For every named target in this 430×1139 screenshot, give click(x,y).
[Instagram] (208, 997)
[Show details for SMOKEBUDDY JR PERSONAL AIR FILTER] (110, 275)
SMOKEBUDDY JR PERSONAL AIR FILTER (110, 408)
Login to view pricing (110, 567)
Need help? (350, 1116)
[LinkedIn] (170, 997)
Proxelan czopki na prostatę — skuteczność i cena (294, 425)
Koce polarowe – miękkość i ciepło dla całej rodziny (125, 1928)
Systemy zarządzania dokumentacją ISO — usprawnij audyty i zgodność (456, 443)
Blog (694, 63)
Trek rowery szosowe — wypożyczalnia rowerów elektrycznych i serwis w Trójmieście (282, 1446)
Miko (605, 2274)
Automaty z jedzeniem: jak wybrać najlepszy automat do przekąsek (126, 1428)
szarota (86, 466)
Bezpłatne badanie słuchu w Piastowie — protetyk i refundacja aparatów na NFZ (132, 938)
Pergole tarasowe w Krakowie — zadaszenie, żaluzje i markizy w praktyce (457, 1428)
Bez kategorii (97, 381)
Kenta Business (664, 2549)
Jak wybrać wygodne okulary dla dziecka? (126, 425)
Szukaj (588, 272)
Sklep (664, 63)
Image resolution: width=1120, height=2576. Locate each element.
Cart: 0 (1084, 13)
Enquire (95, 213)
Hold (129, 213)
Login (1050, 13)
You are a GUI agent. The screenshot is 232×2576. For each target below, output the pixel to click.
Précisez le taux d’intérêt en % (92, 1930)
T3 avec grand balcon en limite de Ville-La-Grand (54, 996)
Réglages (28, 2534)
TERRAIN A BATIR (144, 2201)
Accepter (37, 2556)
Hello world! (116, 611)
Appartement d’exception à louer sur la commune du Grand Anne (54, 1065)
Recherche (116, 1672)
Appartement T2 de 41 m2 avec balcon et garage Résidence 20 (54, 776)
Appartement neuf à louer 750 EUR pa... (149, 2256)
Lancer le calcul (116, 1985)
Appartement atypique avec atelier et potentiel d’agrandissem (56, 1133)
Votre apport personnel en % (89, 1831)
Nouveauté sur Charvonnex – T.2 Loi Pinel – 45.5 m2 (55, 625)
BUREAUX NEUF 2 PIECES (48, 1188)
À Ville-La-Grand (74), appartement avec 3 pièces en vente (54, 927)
○ ○ ○ ○ ○
What the task requires:
Please retype the data above exactly, including every line.

Response area:
For every named target in this 430×1139 screenshot, give click(x,y).
[Instagram] (208, 997)
[Show details for SMOKEBUDDY JR PERSONAL AIR FILTER] (110, 275)
SMOKEBUDDY JR PERSONAL AIR FILTER (110, 408)
Login to view pricing (110, 567)
Need help? (350, 1116)
[LinkedIn] (170, 997)
Proxelan czopki na prostatę — skuteczność i cena (294, 425)
Koce polarowe – miękkość i ciepło dla całej rodziny (125, 1928)
Systemy zarządzania dokumentacją ISO — usprawnij audyty i zgodność (456, 443)
Blog (694, 63)
Trek rowery szosowe — wypożyczalnia rowerów elektrycznych i serwis w Trójmieście (282, 1446)
Miko (605, 2274)
Automaty z jedzeniem: jak wybrać najlepszy automat do przekąsek (126, 1428)
szarota (86, 466)
Bezpłatne badanie słuchu w Piastowie — protetyk i refundacja aparatów na NFZ (132, 938)
Pergole tarasowe w Krakowie — zadaszenie, żaluzje i markizy w praktyce (457, 1428)
Bez kategorii (97, 381)
Kenta Business (664, 2549)
Jak wybrać wygodne okulary dla dziecka? (126, 425)
Szukaj (588, 272)
Sklep (664, 63)
Image resolution: width=1120, height=2576. Locate each element.
Cart: 0 (1084, 13)
Enquire (95, 213)
Hold (129, 213)
Login (1050, 13)
You are a GUI agent. The screenshot is 232×2576. For each target below, output the pixel to click.
Précisez le taux d’intérêt en % (92, 1930)
T3 avec grand balcon en limite de Ville-La-Grand (54, 996)
Réglages (28, 2534)
TERRAIN A BATIR (144, 2201)
Accepter (37, 2556)
Hello world! (116, 611)
Appartement d’exception à louer sur la commune du Grand Anne (54, 1065)
Recherche (116, 1672)
Appartement T2 de 41 m2 avec balcon et garage Résidence 20 (54, 776)
Appartement neuf à louer 750 EUR pa... (149, 2256)
Lancer le calcul (116, 1985)
Appartement atypique avec atelier et potentiel d’agrandissem (56, 1133)
Votre apport personnel en % (89, 1831)
Nouveauté sur Charvonnex – T.2 Loi Pinel – 45.5 m2 (55, 625)
BUREAUX NEUF 2 PIECES (48, 1188)
À Ville-La-Grand (74), appartement avec 3 pièces en vente (54, 927)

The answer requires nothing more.